2014 Mazda6: Take Two

Doug DeMuro
by Doug DeMuro
2014 mazda6 take two

Last year, carmakers sold more than 1.8 million midsize sedans in the United States. That’s 155,000 per month; 5,095 per day; 212 per hour. It’s 3.53 per minute, even when the dealers are closed, the lights are off, and the salespeople are fast asleep, dreaming of silk ties and customers who show up in rental cars.

The Toyota Camry accounted for 22 percent of those sales, totaling nearly 405,000 units. The Honda Accord was 332,000 units, or 18 percent. And the Mazda6, admittedly competing as production of its second-generation model was winding down? Just 33,000 units. Only 1.8 percent.
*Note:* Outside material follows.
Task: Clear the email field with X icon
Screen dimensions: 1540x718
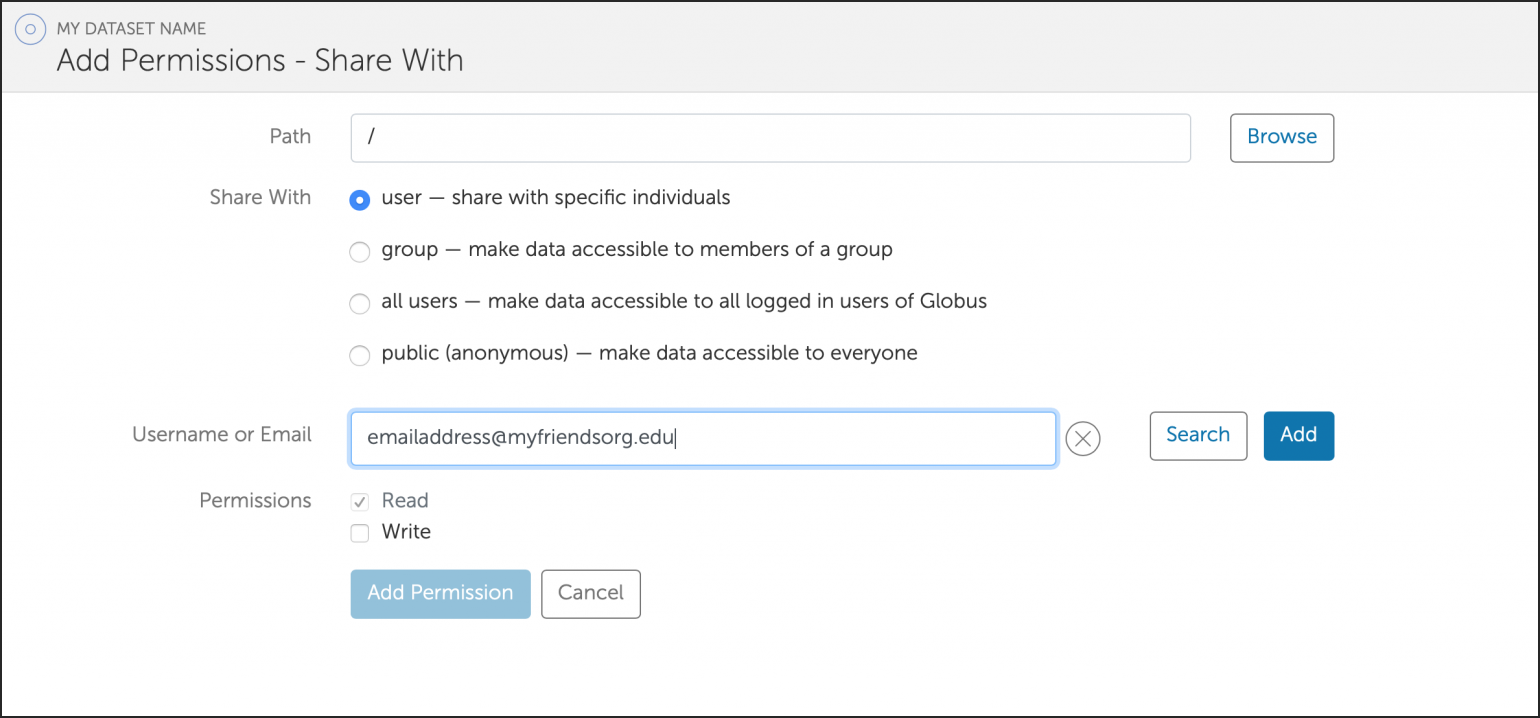Action: 1083,438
But if you talk to Mazda, that’s just fine.

Of course, “fine” doesn’t mean “ideal.” Like all automakers these days, Mazda has its eye on sales numbers. But just an eye – a refreshing change from some brands, who only remember pesky little things like profit when the finance department calls and reminds everyone that’s why a company exists in the first place. To make a profit.

When you’re not hell-bent on sales volume, this funny little thing happens. You no longer have to appeal to everyone. Instead, you can do a pretty damn good job of honing in on satisfying your own customers. Forget the Camry buyers and the Malibu crowd. Mazda doesn’t even consider the Ford Fusion a Mazda6 competitor. Instead, the latest Mazda6 is simply an effort to turn the kind of people who buy a Mazda3 into the kind of people who buy a Mazda6.

With that goal in mind, it’s a direct hit.

Our man Derek Kreindler already covered the things that make the Mazda6 a great driving car, so I won’t go into detail. But beyond drivability, the Mazda6 is good for entirely different reasons. Like the fact that it brings sleek style and sporty substance to a segment sorely devoid of it. The last Mazda6 was a bulbous, rubbery effort to copy class leaders. It was a volume brand play, complete with front fenders borrowed from the McDonald’s arches.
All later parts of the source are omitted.